Optimization and Experimentation of Fault-Tolerant Field Excited Linear Flux Switching Machine With Concentrated and Toroidal Windings for Rail Transportation System

Abstract

In this article two double-sided Field Excited Linear Flux Switching Machines (FELFSM) are analyzed. Both machines share the same robust and compact stator structure with a modular mover design having different winding configurations namely concentrated and toroidal. The proposed machines have a low-cost owing to the lack of rare earth materials, a high fault-tolerant capability due to the modular construction of the mover, and flux controllability due to field current variation.
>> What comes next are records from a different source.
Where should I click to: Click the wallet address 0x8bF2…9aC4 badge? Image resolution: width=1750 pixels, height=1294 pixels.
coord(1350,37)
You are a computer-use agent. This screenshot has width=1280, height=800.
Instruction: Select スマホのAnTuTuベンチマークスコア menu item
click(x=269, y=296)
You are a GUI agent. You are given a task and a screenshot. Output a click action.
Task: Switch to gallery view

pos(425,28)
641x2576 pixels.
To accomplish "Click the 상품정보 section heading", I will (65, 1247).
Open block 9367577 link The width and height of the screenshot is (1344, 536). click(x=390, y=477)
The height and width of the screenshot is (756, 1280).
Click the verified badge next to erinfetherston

The initial designs are optimized through a genetic algorithm using JMAG software ver. 20.1. to maximize the thrust force and minimize thrust force ripples ratio. After optimization, the average thrust force in Machine I and Machine II is increased by 31.96% and 32.31%, respectively. Additionally, a mathematical model is developed to compute electromagnetic thrust force and fault-tolerant capability. The electromagnetic performance of both machines are compared through 2D FEA. Both analytical and FEA-based designs are verified through experimental validation on the developed prototype. Finally, a coupled electromagnetic-thermal study is carried out, with the temperature of the prototype being visualized experimentally using a Fluke VT04 IR thermometer.